[Pixel coordinate grounding data]

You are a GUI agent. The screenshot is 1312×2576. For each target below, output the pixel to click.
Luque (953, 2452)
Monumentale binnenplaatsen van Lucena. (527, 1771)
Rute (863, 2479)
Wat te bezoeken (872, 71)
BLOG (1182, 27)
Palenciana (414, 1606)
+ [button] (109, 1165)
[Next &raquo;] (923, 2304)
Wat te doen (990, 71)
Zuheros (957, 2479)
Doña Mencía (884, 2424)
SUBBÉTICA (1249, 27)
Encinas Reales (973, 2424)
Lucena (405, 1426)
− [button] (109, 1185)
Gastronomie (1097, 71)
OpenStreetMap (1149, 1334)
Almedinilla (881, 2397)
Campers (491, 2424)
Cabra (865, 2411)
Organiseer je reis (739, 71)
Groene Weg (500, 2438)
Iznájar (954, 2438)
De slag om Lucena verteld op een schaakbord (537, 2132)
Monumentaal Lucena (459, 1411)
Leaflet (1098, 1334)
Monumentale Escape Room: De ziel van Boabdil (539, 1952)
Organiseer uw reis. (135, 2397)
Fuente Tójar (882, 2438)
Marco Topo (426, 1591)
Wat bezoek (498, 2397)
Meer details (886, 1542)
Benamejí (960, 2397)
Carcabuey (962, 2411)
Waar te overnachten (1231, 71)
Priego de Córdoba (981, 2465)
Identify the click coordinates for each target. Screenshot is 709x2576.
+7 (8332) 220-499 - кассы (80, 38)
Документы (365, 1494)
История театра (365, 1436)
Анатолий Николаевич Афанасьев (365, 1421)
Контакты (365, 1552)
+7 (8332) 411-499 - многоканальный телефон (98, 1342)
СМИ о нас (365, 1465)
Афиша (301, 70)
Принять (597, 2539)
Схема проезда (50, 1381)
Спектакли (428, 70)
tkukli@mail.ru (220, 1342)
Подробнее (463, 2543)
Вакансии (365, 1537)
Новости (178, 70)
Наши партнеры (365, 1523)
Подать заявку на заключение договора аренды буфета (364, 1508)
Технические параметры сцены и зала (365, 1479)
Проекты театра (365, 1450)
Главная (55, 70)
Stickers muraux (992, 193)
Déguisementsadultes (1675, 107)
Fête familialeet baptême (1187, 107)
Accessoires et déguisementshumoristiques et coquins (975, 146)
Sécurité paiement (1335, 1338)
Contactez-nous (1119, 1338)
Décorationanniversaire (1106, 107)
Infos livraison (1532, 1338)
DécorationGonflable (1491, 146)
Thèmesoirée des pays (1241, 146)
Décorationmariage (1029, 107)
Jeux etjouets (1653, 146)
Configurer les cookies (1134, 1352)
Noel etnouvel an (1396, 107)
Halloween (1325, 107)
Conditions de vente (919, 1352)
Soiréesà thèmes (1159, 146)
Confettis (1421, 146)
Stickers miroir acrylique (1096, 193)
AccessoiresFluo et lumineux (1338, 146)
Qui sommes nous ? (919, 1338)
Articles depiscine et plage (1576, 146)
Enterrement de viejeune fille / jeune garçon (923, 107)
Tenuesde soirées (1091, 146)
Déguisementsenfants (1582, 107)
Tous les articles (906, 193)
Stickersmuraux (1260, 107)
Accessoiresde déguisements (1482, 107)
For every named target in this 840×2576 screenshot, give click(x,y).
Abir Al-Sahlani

### HOW TO COMPLETE THIS TASK:
Each line from the one containing "Déguisementsadultes (1675, 107)" to the end of the records should be echoed exactly, and no other line.

### EXERCISE ANSWER:
Déguisementsadultes (1675, 107)
Fête familialeet baptême (1187, 107)
Accessoires et déguisementshumoristiques et coquins (975, 146)
Sécurité paiement (1335, 1338)
Contactez-nous (1119, 1338)
Décorationanniversaire (1106, 107)
Infos livraison (1532, 1338)
DécorationGonflable (1491, 146)
Thèmesoirée des pays (1241, 146)
Décorationmariage (1029, 107)
Jeux etjouets (1653, 146)
Configurer les cookies (1134, 1352)
Noel etnouvel an (1396, 107)
Halloween (1325, 107)
Conditions de vente (919, 1352)
Soiréesà thèmes (1159, 146)
Confettis (1421, 146)
Stickers miroir acrylique (1096, 193)
AccessoiresFluo et lumineux (1338, 146)
Qui sommes nous ? (919, 1338)
Articles depiscine et plage (1576, 146)
Enterrement de viejeune fille / jeune garçon (923, 107)
Tenuesde soirées (1091, 146)
Déguisementsenfants (1582, 107)
Tous les articles (906, 193)
Stickersmuraux (1260, 107)
Accessoiresde déguisements (1482, 107)
For every named target in this 840×2576 screenshot, give click(x,y).
Abir Al-Sahlani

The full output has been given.